* 問題 1
レーザピーニングの文章によると、付与できる圧縮応力の上限はほぼ何で決まるか。
* 問題 2
レーザピーニングの文章を、最後の文のあとから書き継げ。
=== 提示文 ===
本発明は,金属物体の表面にレーザピーニング処理を施すことにより金属物体に圧縮応力を発生させて,金属物体の耐応力性能を向上するのに好適な技術に関する。
ピーニング処理は金属製部品や金属製構造物(まとめて金属物体または構造用部材と呼ぶ)の表面に衝撃力を印加することで圧縮応力を発生させる技術であり,ショットピーニング,超音波ピーニング等の方法が知られている。ピーニング処理により,繰り返し荷重を受ける金属物体における疲労き裂の発生および進展の防止(疲労強度の向上)や応力腐食割れの防止といった効果が得られる。
近年開発が進められているレーザピーニングは,金属物体の表面へのパルスレーザビームの照射により発生するプラズマの膨張反力を利用して,金属物体の表面近傍に残留圧縮応力を付与する技術であり,例えば特許文献1にその方法が開示されている。
レーザピーニング処理は,レーザビームの照射スポットを高精度で制御することが可能なため,微小領域への選択的な圧縮応力付与に適している。また,加工に伴う表面形状の変化が小さく,転がり軸受の転走面といった表面形状精度を要求されるような部品への処理に適している。
レーザピーニング処理において,加工面に圧縮応力を付与するための照射方法に関しては,いくつかの方法が提案されてきた。例えば特許文献2には,パルスレーザビームの照射スポットが互いに重なり合うように処理することによって,被加工面全体に均質に圧縮応力を残留させられることが開示されている。
特許第3373638号公報 特許第3461948号公報
レーザピーニング処理を金属物体(以下では被加工材とも呼ぶ)へ適用するにあたっては,金属物体に作用する応力の最大主応力の方向(以下,最大主応力方向)に大きな圧縮応力を付与するほど疲労強度向上等の効果が大きくなる。一方向または限られた方向へ繰り返し荷重が作用する機械部品に対しては,最大主応力方向へ強力な圧縮応力を付与することが疲労強度の向上に効果的である。
一方,ドライブシャフトのように,転走面での転動体の転がり方向が複数の方向となるような軸受に対しては,複数方向へ圧縮応力を付与することが転動疲労寿命の向上に必要となる。このためには,被加工面全体に対し等方的な圧縮応力を付与する,すなわち発生する圧縮応力の2つの主応力(2つの主応力方向は被加工面内にあり互いに直交する)をほぼ等しくし,かつ,その圧縮応力をできる限り高めることが求められる。付与できる圧縮応力の上限は,ほぼ被加工材の引張強度で与えられる。しかしながら,特許文献2にて開示された,レーザビームの照射スポットを,未照射領域を作らないように重ね合わせる方法では,その限界まで圧縮応力を高めることが困難であった。
=== 生データ ===
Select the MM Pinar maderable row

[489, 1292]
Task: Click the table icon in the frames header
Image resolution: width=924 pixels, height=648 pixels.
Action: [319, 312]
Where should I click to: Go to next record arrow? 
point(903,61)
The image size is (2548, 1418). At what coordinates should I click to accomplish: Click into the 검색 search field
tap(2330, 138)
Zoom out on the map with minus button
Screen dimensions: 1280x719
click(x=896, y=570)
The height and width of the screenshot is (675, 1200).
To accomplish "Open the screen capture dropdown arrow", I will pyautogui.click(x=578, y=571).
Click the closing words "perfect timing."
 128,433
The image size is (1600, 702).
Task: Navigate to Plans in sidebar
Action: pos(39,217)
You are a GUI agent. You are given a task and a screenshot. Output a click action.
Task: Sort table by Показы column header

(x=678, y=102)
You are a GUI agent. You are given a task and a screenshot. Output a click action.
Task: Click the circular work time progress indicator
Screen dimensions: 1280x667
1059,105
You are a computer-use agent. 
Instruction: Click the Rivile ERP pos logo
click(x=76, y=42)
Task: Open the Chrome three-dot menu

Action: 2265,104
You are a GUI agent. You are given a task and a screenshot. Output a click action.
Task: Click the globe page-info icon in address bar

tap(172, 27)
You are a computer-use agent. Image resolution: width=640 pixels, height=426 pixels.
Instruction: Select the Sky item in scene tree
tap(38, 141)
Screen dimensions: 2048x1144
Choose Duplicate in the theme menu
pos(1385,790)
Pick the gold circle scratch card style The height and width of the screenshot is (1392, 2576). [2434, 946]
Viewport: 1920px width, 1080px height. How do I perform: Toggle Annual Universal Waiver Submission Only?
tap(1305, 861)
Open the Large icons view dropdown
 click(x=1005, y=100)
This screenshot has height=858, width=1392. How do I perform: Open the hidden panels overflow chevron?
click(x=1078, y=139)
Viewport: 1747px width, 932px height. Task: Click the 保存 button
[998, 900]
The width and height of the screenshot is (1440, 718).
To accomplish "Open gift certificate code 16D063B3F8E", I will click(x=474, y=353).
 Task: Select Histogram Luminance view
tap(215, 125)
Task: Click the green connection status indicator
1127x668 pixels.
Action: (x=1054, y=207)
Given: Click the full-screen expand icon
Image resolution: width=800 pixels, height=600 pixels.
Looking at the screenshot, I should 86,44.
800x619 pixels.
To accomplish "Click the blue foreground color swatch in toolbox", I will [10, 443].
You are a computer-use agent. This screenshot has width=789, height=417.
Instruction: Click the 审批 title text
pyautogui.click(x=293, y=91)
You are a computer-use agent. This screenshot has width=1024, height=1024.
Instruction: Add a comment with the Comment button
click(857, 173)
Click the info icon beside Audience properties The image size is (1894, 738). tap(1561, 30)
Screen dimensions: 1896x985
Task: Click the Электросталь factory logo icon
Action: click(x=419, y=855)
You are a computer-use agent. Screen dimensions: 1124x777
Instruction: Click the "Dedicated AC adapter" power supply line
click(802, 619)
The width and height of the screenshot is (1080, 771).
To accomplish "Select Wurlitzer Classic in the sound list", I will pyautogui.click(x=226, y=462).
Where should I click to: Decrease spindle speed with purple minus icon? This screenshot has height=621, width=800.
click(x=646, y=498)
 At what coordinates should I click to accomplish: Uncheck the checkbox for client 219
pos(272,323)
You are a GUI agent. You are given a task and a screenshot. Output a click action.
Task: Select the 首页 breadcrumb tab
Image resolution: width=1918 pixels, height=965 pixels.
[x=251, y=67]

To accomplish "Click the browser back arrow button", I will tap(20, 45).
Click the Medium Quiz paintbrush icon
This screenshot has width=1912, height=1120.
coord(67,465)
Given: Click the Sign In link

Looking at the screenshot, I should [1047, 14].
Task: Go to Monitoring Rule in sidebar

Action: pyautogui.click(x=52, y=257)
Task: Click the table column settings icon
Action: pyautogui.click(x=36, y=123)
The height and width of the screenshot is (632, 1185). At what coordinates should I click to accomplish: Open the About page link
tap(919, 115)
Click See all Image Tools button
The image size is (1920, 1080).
===
* 想定解答 1
被加工材の引張強度でほぼ与えられる。

* 想定解答 2
本発明は,金属物体の表面に圧縮応力を発生させるレーザピーニング処理方法において,被加工面に対し等方的な圧縮応力を付与し,かつ,その圧縮応力を可及的に大きくするための方法と金属物体を提供することを目的とする。
本発明者らは,上記課題を解決するために,レーザピーニング処理における被加工材表面のパルスレーザビームの照射ビームスポットの重畳照射方法を鋭意検討した結果,被加工材の表面における2つの主応力を可及的に高めることのできる本発明に至った。すなわち,本発明は,以下に示すものである。
本発明のレーザピーニング処理方法は,被加工材の表面にパルスレーザビームを集光,照射して得るビームスポットで該表面の被加工面を走査して,該表面被加工面に残留圧縮応力を発生させるレーザピーニング処理方法において,被加工面に対して前記パルスレーザビームを,同一点で重畳照射する回数の平均値(平均重畳回数)を第1の所定回数で重畳照射しながら走査する第1回目の重畳照射処理と,前記被加工面に前記パルスレーザビームを吸収する材料層を形成する処理と,前記被加工面に対して前記パルスレーザビームを,同一点で重畳照射する回数の平均値(平均重畳回数)を第2の所定回数で重畳照射しながら走査する第2回目の重畳照射処理とを行い,第2回目の重畳照射処理を施すときに前記材料層によって前記被加工面の溶融を防止することにより,前記被加工面に第1回目の重畳照射処理によって付与した残留圧縮応力を,さらに第2回目の重畳照射処理で等方的に強化して,前記被加工面に等方的に大きな残留圧縮応力を生成させることを特徴とする。
また,前記のレーザピーニング処理方法において,前記第1回目の重畳照射処理の前に,さらに前記被加工面に前記パルスレーザビームを吸収する材料層を形成する処理を行なうことを特徴とする。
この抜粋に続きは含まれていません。